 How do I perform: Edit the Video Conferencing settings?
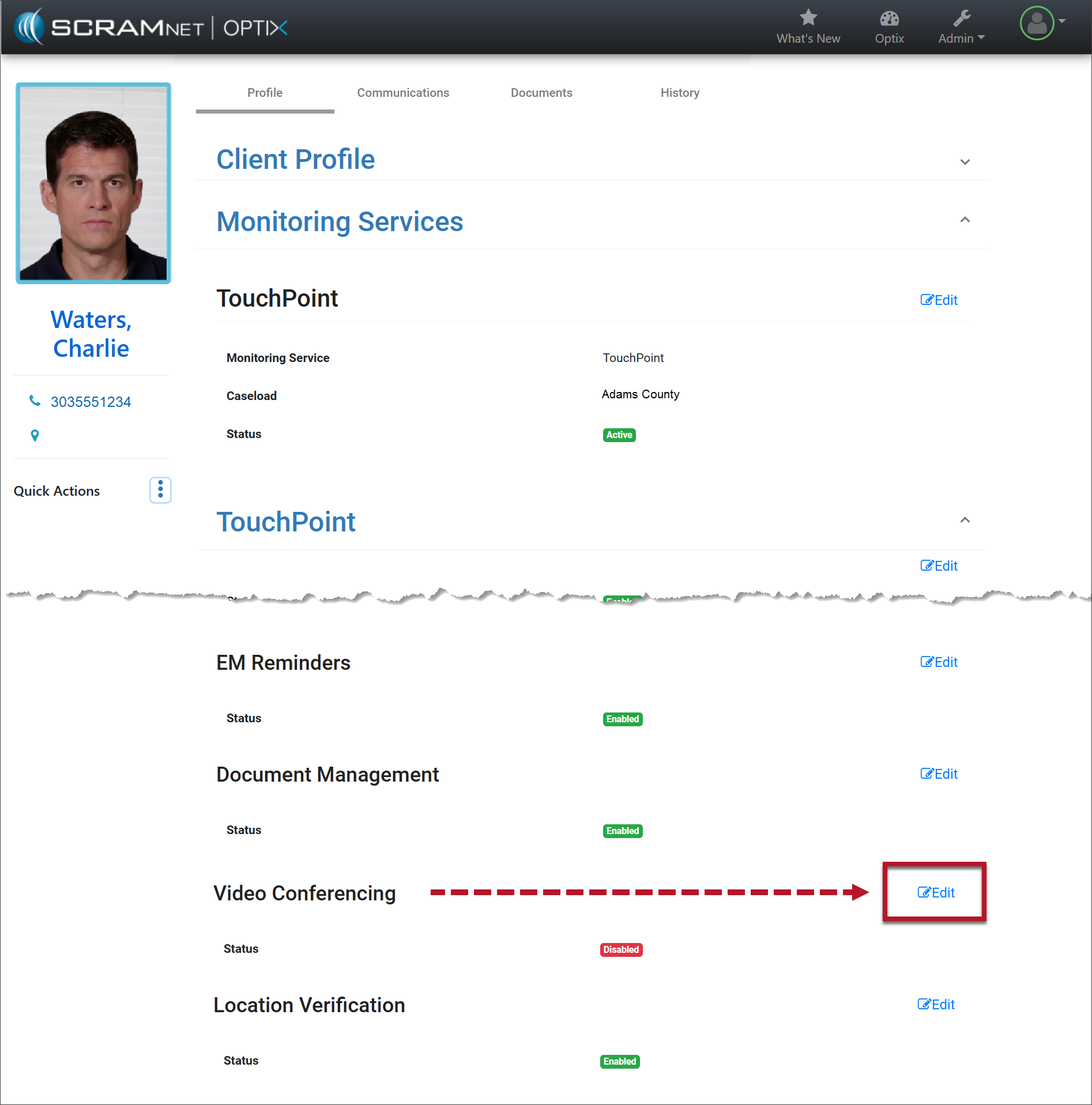coord(936,892)
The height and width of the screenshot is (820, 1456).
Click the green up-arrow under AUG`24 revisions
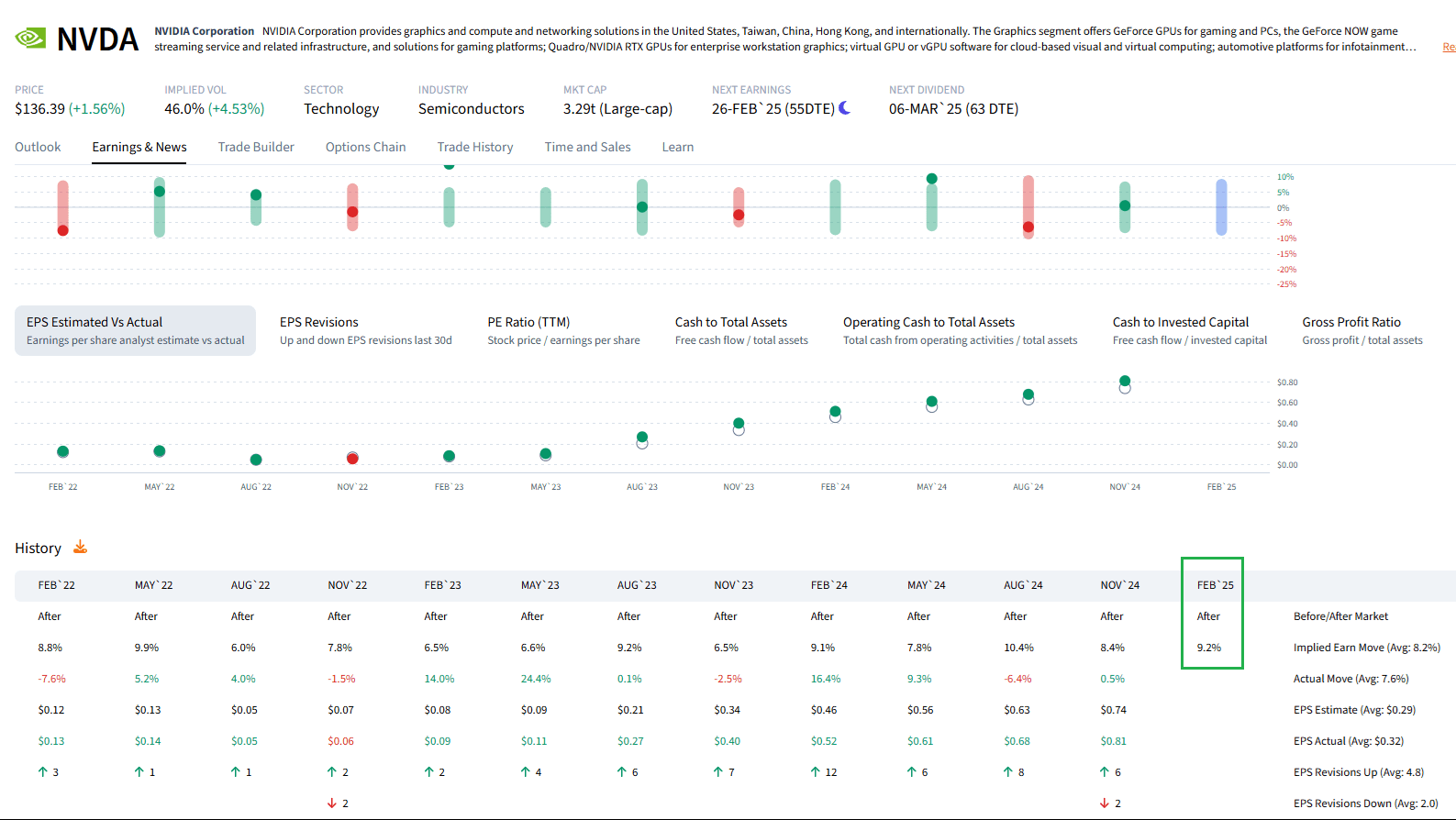1006,771
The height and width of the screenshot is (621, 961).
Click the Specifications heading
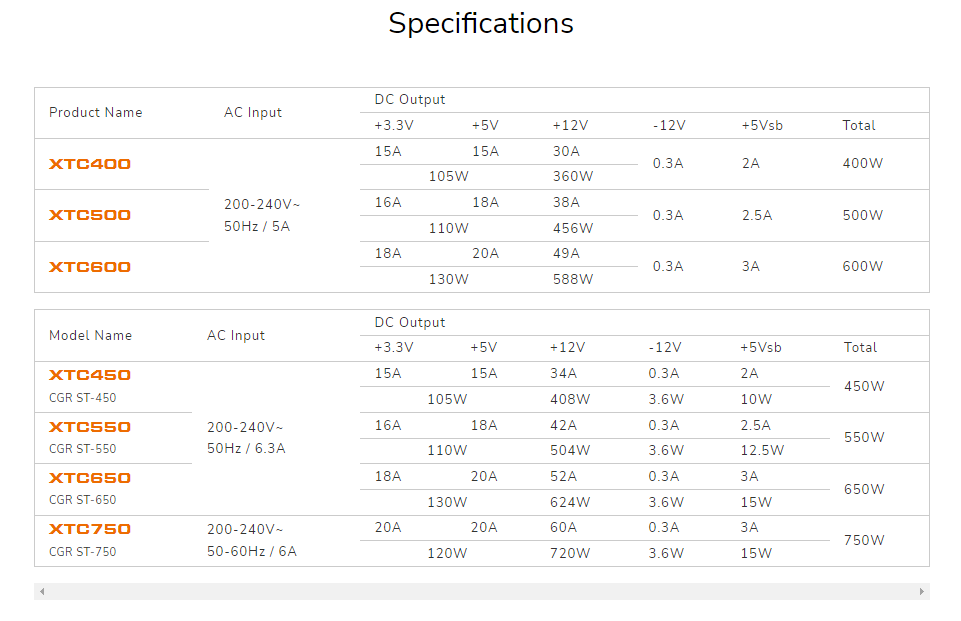tap(481, 23)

PROBLEM
Restate word for word the lines beginning with the one that contains "Click the green" and ending with the last line of the listing; pictures stay out.

RESPONSE AREA
Click the green up-arrow under AUG`24 revisions
1006,771
The height and width of the screenshot is (621, 961).
Click the Specifications heading
tap(481, 23)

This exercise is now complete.